◆ **Problem to solve**: Please copy, character for character, the part of the data below that opens with the line containing "Task: Click the hPa pressure axis label" and runs through the end of the data. Leave the pictures out of your copy.

[Dataset rows]
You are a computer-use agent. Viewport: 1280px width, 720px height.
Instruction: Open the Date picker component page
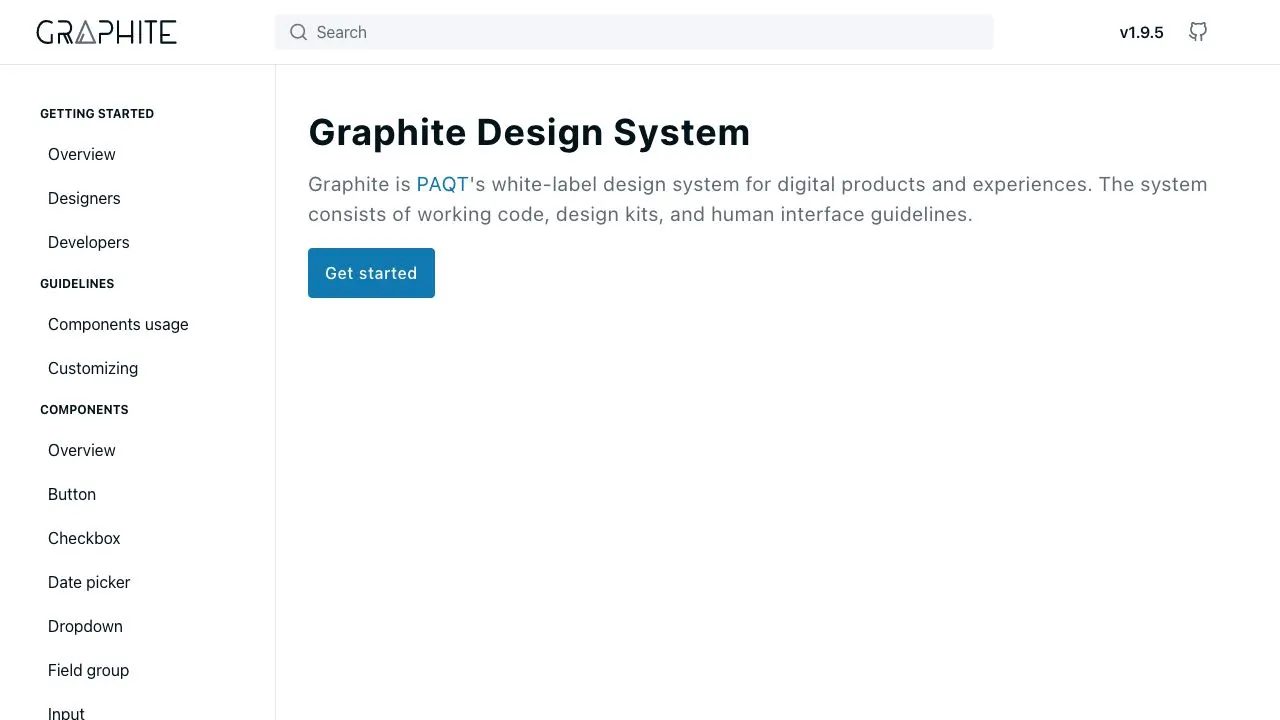click(89, 582)
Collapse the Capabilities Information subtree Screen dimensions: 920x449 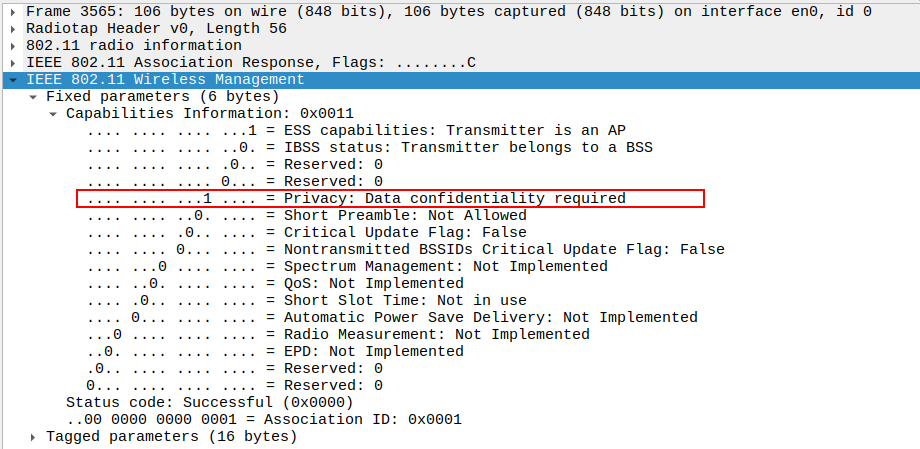[x=53, y=114]
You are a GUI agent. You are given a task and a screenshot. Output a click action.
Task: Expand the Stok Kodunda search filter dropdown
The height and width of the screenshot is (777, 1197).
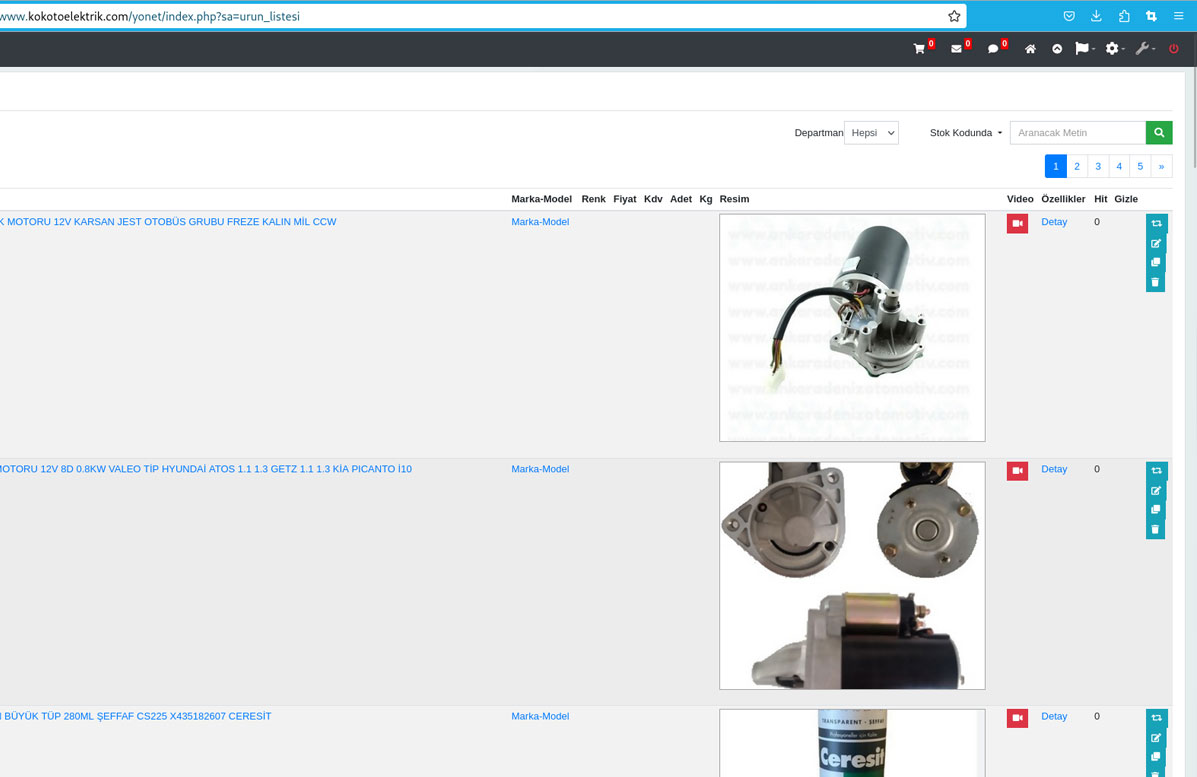point(966,133)
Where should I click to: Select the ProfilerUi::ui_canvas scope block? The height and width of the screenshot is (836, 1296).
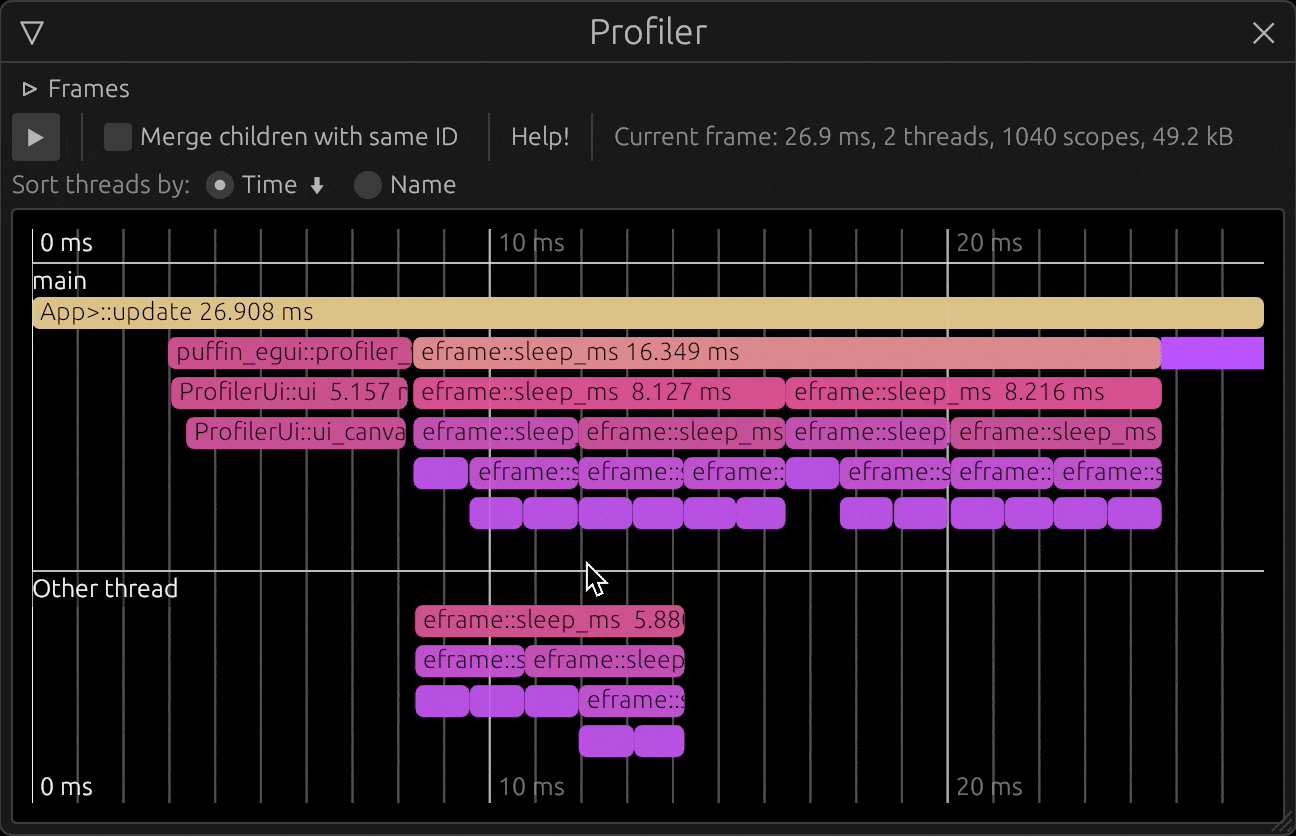(296, 432)
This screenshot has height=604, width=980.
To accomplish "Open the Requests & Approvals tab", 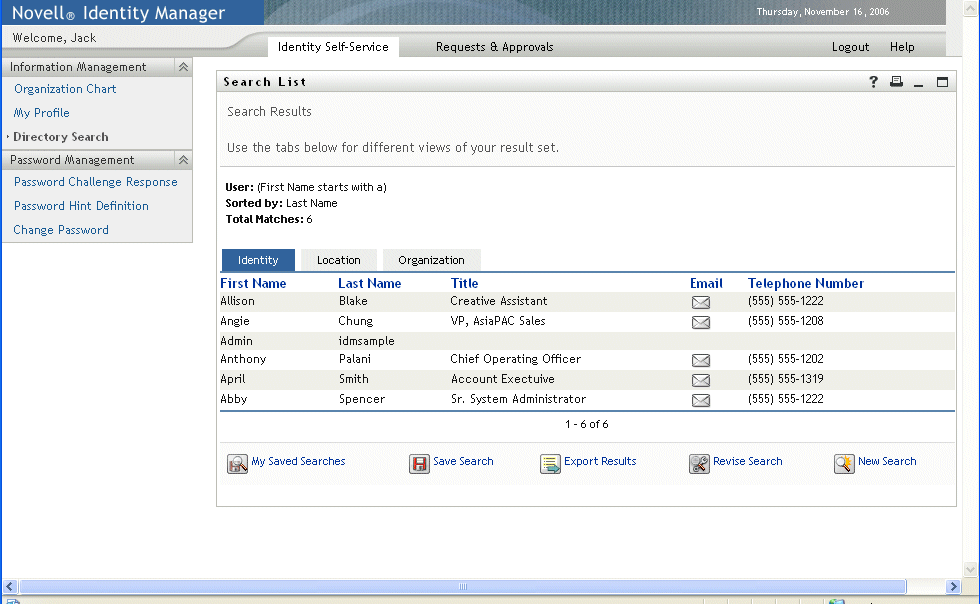I will 494,47.
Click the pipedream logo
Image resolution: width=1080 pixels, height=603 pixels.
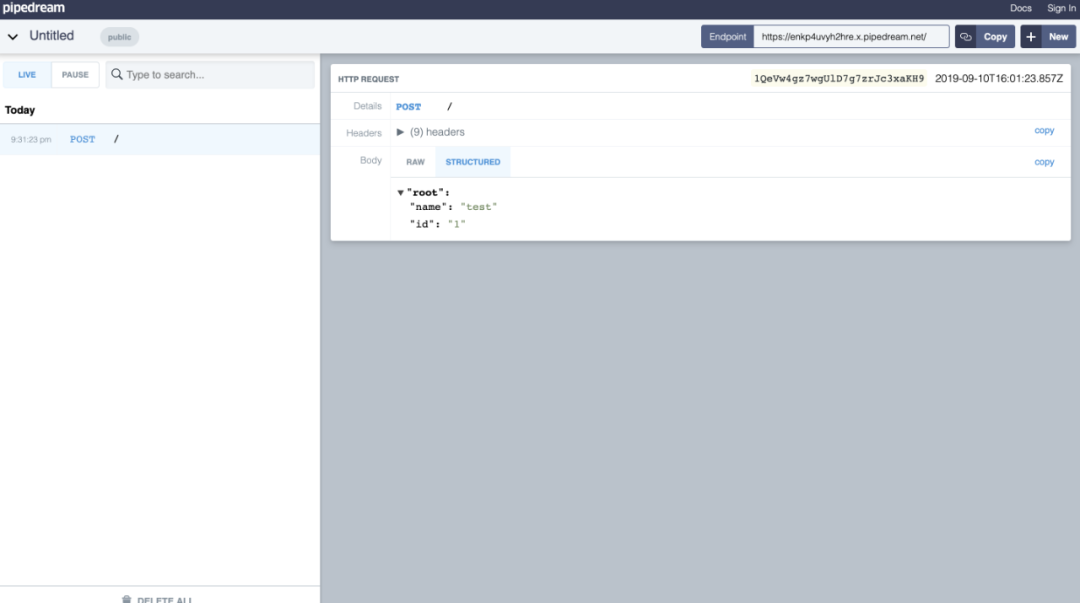coord(34,8)
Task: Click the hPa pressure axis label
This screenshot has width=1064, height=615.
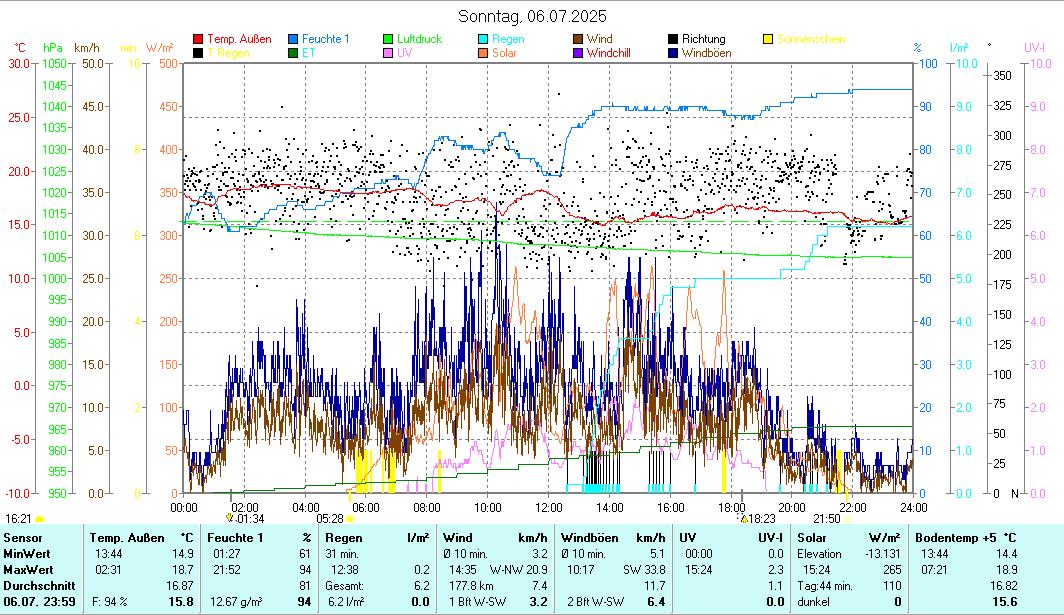Action: 52,47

◆ **Solution to this problem**:
Task: Click the hPa pressure axis label
This screenshot has width=1064, height=615.
Action: 52,47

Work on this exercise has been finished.